How Laird Hamilton Pulled Strings To Get Andrew Jacobson Into LA’s Premier Knee Surgeon Immediately
The consequences and year-long recovery of shattering your knee at Cloudbreak, and a short film, “A Snap Back to Reality” starring Andrew Jacobson.
It’s been eight months since Andrew Jacobson rode a shortboard. In May, after three days of pumping Cloudbreak, the 23-year-old rushed a little too hard. He found himself caught in the lip of a wave breaking off the middle section of the vast playing field that is Cloudy. The wave pin dropped him onto the reef. He went down, momentarily blacked out, slammed the razor-sharp coral and his board came back and slapped him in the head. That would be the least of his worries.
When Andrew came to, he looked down at his knee. It was backward. He was raced back to Los Angeles on what he would call the “worst flight of his life” and put in a hospital bunk with a knee blown to bits. Two weeks later he would go into surgery to restructure the remains.
“They literally had to rebuild my knee,” Andrew tells Stab. “I tore my MCL to pieces, and my PCL was torn. I had to get that sewn back together. Then my ACL was strained, and part of my knee cap was chipped off. On that wave, I was just in the wrong zone,” he laughs apathetically.
The wave that took Andrew out for the year.

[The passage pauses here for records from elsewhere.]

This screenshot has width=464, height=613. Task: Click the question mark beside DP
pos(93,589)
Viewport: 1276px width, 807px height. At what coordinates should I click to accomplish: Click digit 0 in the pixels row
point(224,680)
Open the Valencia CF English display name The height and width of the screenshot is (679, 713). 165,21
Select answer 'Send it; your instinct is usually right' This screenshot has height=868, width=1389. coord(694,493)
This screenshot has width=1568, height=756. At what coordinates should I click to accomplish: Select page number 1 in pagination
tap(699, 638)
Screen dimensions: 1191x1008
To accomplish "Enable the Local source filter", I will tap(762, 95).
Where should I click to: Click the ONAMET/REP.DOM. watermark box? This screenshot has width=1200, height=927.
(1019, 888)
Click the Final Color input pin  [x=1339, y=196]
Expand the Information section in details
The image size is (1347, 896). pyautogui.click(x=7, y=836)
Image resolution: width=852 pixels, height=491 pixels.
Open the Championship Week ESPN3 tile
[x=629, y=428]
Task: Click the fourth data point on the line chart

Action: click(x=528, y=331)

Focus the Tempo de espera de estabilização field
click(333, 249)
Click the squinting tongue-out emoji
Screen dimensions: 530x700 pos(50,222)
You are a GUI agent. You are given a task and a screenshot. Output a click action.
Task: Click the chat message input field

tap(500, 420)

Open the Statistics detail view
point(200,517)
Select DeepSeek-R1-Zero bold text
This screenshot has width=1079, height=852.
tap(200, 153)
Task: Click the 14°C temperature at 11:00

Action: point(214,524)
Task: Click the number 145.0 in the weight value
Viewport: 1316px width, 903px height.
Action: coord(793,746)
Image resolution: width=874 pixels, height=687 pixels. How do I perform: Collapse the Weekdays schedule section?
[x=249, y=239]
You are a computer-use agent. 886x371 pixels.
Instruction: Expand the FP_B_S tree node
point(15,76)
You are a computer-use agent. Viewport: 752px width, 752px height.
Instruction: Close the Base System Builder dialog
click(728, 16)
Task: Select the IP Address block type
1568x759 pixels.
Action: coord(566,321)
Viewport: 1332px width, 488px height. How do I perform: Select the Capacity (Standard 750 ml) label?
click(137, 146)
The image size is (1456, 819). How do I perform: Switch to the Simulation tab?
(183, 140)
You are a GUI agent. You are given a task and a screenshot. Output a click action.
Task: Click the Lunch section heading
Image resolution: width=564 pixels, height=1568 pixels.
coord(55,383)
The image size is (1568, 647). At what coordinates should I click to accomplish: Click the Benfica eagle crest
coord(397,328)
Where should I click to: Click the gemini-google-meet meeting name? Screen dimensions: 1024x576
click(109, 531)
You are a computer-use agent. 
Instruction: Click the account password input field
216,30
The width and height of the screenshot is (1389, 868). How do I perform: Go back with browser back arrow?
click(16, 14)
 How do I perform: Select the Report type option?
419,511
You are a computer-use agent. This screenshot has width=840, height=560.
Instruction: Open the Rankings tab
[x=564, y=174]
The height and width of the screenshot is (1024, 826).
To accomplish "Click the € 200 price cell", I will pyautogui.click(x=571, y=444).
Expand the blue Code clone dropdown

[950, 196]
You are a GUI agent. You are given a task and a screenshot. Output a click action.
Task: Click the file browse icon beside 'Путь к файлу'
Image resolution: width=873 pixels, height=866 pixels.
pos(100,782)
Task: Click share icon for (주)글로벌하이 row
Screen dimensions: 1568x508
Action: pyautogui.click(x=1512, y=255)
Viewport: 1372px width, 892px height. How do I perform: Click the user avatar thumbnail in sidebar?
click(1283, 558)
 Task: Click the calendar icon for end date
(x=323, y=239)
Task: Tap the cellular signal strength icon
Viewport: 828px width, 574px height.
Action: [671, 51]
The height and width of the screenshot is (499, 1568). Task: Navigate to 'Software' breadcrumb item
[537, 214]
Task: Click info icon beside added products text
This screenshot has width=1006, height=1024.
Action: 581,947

“When I fell on that wave, you can see it in the GoPro footage, I came up and saw my knee twisted backward. It was the grossest thing I’ve ever seen. I was just screaming. Luckily, I met this guy Mario the day before on the same trip. He’s an ER doctor. When I got to the boat, my knee was completely dislocated. He popped it back into place. If he wouldn’t have done that I likely would’ve gotten nerve damage or a blood clot, he basically saved my knee. I owe him the world.”
When he got back to LA, he saw multiple doctors. After most doctors didn’t know what exactly to do with his knee, some recommending multiple surgeries, fellow Malibu dweller, Laird Hamilton got wind of Andrew’s situation. He immediately recommended Dr. Neal S. ElAttrache, who is the head team physician for the LA Dodgers and the LA Rams.
“I tried to see him but when I attempted to make an appointment they said they had an opening in three months,” Andrew says. “Laird heard I couldn’t get in and drove down to his office and next thing I knew the doctor saw me the next week,” he laughs. “When I saw him, he was so confident he could fix my knee in one surgery, so I went with him.”
If there’s one thing Andrew does exceptionally well, it’s sliding deep into the bluest of tunnels.
For the last eight months, consistent physical training and trying his best get his knee back to working form is Andrew’s life. He’s been riding foamboard around home to stay sane, although he has yet to jump back on a thruster. The whole recovery process for an injury this severe is a full year.
“The first month I couldn’t walk,” says Andrew. “Then the next three I could start moving around with crutches. It’s weird though the first four months were easier than the last four. I think it’s because I can sort of do things now, but not the way I used to. Like when I get on a surfboard, I can’t do what I want. It’s frustrating.”
Now, Andrew is doing physical training four times a week. His marquee sponsor Vissla just resigned him. “It’s only a year deal,” he says. “But that makes sense.”
He’s shooting to be back in full form by summer. “It’s starting to feel more normal every day. My goal is to be able to start pushing myself in waves of consequence again by the year mark. I’m hoping to be around home [Los Angeles] for the first few south swells then take a trip somewhere.”
When Andrew’s knee returns to health, he plans on going back to Fiji and revisiting Thundercloud reef to thread more tubes like the ones seen in the above edit. All the waves above are from the three-day stint before his year-crushing injury.